* ASSIGNMENT *
Extract the full set of records that follows, word for word.

* SOURCE MATERIAL *
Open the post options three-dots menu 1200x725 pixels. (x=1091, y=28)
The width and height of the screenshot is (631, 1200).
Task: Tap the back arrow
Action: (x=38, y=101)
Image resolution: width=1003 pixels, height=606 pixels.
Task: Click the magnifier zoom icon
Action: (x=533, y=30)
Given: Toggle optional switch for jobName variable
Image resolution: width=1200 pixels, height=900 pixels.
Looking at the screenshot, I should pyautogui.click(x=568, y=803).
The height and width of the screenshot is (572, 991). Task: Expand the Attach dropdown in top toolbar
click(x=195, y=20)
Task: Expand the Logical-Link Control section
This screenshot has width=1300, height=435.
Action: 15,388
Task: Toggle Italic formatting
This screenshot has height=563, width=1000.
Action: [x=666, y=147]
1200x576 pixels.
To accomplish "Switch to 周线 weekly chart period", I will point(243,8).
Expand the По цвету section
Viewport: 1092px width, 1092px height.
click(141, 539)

* TASK SOLUTION *
Open the post options three-dots menu 1200x725 pixels. (x=1091, y=28)
The width and height of the screenshot is (631, 1200).
Task: Tap the back arrow
Action: (x=38, y=101)
Image resolution: width=1003 pixels, height=606 pixels.
Task: Click the magnifier zoom icon
Action: (x=533, y=30)
Given: Toggle optional switch for jobName variable
Image resolution: width=1200 pixels, height=900 pixels.
Looking at the screenshot, I should pyautogui.click(x=568, y=803).
The height and width of the screenshot is (572, 991). Task: Expand the Attach dropdown in top toolbar
click(x=195, y=20)
Task: Expand the Logical-Link Control section
This screenshot has width=1300, height=435.
Action: 15,388
Task: Toggle Italic formatting
This screenshot has height=563, width=1000.
Action: [x=666, y=147]
1200x576 pixels.
To accomplish "Switch to 周线 weekly chart period", I will point(243,8).
Expand the По цвету section
Viewport: 1092px width, 1092px height.
click(141, 539)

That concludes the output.